*** Begin section ***
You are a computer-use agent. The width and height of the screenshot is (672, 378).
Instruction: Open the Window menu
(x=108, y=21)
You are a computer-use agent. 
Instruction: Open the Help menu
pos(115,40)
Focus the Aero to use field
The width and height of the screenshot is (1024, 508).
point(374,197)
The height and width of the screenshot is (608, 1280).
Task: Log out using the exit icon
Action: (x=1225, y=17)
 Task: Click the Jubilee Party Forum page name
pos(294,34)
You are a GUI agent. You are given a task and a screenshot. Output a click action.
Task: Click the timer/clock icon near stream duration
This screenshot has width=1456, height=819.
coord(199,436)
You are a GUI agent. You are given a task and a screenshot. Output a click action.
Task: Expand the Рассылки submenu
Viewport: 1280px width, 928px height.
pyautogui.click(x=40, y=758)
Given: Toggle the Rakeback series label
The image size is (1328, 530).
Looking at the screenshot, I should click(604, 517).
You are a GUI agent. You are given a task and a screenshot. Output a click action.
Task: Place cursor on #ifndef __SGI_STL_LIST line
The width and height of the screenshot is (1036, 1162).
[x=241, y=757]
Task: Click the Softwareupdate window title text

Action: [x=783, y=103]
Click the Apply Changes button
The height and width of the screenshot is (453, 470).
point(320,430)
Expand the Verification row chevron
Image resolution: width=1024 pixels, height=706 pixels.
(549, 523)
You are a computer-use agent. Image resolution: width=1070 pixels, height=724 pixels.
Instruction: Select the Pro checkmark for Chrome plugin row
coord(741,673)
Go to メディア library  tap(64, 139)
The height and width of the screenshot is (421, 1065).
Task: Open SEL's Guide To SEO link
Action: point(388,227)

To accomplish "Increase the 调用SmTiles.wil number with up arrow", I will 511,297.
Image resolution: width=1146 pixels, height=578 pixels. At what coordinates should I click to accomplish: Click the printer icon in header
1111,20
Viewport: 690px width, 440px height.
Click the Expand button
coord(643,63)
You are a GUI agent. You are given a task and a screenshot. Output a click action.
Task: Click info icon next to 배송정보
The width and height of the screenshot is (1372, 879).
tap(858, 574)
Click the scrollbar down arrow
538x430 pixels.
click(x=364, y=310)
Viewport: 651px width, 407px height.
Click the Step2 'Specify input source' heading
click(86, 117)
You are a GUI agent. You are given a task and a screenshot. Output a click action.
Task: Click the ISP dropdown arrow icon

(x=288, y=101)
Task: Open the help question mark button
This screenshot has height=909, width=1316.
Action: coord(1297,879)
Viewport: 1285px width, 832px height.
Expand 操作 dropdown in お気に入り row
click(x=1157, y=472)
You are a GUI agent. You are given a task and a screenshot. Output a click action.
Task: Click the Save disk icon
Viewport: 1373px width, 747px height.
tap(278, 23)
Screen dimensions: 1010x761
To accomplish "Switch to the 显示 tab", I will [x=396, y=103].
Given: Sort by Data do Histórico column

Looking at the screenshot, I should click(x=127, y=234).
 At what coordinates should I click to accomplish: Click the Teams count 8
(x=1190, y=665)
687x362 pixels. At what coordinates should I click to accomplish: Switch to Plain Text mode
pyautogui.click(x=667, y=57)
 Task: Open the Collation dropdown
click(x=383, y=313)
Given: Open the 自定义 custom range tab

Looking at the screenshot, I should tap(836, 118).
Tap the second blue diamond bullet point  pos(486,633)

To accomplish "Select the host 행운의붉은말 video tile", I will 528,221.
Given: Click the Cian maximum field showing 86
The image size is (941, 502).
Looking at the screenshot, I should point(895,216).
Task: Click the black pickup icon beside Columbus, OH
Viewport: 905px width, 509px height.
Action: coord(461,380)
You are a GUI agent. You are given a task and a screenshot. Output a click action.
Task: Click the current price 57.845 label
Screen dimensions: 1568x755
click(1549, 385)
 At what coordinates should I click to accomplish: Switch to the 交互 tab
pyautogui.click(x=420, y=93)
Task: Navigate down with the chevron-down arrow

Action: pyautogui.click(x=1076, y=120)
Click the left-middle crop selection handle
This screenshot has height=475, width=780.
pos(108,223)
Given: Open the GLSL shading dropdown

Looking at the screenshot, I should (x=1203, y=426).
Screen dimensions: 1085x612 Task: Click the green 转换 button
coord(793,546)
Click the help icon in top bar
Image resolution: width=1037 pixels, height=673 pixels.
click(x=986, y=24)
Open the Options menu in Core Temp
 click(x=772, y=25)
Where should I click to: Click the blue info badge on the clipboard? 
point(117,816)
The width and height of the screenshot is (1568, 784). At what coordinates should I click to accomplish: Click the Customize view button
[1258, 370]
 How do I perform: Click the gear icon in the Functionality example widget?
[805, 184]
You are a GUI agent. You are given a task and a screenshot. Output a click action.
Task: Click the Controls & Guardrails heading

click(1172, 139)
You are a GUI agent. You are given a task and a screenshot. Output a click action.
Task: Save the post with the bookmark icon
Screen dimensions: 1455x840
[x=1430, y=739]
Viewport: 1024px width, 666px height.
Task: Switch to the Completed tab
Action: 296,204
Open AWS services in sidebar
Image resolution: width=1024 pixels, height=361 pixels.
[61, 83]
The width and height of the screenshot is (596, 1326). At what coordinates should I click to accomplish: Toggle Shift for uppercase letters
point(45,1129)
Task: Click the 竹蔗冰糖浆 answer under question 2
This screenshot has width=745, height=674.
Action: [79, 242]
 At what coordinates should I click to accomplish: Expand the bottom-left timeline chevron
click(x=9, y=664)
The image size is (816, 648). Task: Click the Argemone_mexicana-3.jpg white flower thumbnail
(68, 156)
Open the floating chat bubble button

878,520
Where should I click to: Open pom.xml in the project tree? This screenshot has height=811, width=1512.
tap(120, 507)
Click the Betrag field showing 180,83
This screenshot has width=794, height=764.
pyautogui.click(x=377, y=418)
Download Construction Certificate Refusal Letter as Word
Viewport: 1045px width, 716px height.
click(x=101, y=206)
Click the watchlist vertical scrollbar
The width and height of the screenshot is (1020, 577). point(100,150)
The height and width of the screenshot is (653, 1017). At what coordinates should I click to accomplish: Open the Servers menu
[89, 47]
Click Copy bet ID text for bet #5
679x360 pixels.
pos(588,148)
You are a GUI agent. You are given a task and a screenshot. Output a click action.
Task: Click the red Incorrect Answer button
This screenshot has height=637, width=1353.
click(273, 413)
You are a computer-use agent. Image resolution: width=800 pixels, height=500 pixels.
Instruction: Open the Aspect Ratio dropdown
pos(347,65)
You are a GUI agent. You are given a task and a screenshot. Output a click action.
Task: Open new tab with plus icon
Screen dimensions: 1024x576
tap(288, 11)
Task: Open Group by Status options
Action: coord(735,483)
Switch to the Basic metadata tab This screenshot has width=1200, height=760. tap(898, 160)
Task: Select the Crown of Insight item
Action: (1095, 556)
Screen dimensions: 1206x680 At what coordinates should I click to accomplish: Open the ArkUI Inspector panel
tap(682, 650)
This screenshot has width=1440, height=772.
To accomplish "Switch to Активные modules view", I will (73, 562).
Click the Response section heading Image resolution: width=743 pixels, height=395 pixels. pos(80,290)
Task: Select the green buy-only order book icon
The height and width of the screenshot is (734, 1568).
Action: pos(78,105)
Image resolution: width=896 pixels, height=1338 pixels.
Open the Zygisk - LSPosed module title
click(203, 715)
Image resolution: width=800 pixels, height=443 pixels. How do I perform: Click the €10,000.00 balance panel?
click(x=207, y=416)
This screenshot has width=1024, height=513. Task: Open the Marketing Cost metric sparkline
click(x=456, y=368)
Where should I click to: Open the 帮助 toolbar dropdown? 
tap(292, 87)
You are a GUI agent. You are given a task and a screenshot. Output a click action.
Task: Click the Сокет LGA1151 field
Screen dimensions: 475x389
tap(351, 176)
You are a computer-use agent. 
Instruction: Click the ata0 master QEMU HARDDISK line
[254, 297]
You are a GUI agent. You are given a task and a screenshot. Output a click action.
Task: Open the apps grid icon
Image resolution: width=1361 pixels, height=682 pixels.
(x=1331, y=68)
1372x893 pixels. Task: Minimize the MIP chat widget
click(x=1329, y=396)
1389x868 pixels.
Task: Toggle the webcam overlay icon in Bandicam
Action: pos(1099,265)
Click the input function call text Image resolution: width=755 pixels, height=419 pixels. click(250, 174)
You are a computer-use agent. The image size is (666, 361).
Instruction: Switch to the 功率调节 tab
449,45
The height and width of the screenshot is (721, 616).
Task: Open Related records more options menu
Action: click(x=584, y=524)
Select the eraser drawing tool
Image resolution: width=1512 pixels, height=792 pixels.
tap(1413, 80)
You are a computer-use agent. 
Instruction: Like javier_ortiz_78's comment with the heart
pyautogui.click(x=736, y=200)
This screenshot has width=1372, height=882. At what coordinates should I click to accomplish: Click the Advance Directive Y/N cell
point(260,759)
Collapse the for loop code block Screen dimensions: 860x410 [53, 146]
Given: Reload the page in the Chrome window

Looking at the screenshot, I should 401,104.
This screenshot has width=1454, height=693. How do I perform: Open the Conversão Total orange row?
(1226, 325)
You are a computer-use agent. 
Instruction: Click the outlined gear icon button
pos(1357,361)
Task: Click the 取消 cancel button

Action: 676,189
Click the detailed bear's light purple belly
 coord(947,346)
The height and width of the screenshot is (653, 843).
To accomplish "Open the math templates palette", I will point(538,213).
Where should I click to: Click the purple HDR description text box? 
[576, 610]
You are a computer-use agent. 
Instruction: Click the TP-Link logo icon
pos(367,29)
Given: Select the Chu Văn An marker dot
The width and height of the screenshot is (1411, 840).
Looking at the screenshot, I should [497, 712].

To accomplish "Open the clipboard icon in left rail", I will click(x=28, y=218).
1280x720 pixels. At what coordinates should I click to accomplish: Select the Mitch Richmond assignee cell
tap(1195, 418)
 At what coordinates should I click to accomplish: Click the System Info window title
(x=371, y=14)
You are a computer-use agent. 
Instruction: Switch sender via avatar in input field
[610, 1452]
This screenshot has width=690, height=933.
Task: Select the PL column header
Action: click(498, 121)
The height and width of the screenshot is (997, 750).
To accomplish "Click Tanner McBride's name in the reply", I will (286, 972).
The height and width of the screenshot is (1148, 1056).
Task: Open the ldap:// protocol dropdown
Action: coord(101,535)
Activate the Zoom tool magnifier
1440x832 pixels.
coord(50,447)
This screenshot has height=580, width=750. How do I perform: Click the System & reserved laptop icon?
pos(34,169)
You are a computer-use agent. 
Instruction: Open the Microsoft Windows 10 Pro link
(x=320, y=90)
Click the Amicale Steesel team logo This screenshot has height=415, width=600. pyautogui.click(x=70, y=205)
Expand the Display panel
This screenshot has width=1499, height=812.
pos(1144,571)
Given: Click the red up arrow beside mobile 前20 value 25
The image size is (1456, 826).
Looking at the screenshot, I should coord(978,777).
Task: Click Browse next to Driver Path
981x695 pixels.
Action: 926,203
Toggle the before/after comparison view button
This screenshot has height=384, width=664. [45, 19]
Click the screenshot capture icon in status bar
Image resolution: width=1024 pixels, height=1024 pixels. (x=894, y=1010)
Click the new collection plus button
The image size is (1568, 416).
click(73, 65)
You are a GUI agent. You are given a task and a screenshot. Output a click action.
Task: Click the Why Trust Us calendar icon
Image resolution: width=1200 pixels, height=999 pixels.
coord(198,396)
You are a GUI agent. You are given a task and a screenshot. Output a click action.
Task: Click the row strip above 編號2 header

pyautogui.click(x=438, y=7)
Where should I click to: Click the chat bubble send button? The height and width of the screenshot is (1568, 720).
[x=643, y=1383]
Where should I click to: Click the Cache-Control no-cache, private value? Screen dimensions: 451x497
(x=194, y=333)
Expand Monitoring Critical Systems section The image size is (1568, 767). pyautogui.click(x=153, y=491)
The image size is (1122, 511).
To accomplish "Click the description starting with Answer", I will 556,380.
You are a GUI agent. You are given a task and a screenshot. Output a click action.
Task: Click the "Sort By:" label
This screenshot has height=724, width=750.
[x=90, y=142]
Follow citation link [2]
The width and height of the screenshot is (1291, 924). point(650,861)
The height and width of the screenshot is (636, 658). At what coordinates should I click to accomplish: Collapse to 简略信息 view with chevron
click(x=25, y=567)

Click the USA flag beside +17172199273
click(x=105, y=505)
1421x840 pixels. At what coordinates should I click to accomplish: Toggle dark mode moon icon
*** End section ***
## [What you will do]
Would you please copy, word for word, everything above from the line containing "Task: Click the red Incorrect Answer button" down to the line containing "Task: Click the Сокет LGA1151 field", those two lines included?

## [Result]
Task: Click the red Incorrect Answer button
This screenshot has height=637, width=1353.
click(273, 413)
You are a computer-use agent. Image resolution: width=800 pixels, height=500 pixels.
Instruction: Open the Aspect Ratio dropdown
pos(347,65)
You are a GUI agent. You are given a task and a screenshot. Output a click action.
Task: Open new tab with plus icon
Screen dimensions: 1024x576
tap(288, 11)
Task: Open Group by Status options
Action: coord(735,483)
Switch to the Basic metadata tab This screenshot has width=1200, height=760. tap(898, 160)
Task: Select the Crown of Insight item
Action: (1095, 556)
Screen dimensions: 1206x680 At what coordinates should I click to accomplish: Open the ArkUI Inspector panel
tap(682, 650)
This screenshot has width=1440, height=772.
To accomplish "Switch to Активные modules view", I will (73, 562).
Click the Response section heading Image resolution: width=743 pixels, height=395 pixels. pos(80,290)
Task: Select the green buy-only order book icon
The height and width of the screenshot is (734, 1568).
Action: pos(78,105)
Image resolution: width=896 pixels, height=1338 pixels.
Open the Zygisk - LSPosed module title
click(203, 715)
Image resolution: width=800 pixels, height=443 pixels. How do I perform: Click the €10,000.00 balance panel?
click(x=207, y=416)
This screenshot has width=1024, height=513. Task: Open the Marketing Cost metric sparkline
click(x=456, y=368)
Where should I click to: Open the 帮助 toolbar dropdown? 
tap(292, 87)
You are a GUI agent. You are given a task and a screenshot. Output a click action.
Task: Click the Сокет LGA1151 field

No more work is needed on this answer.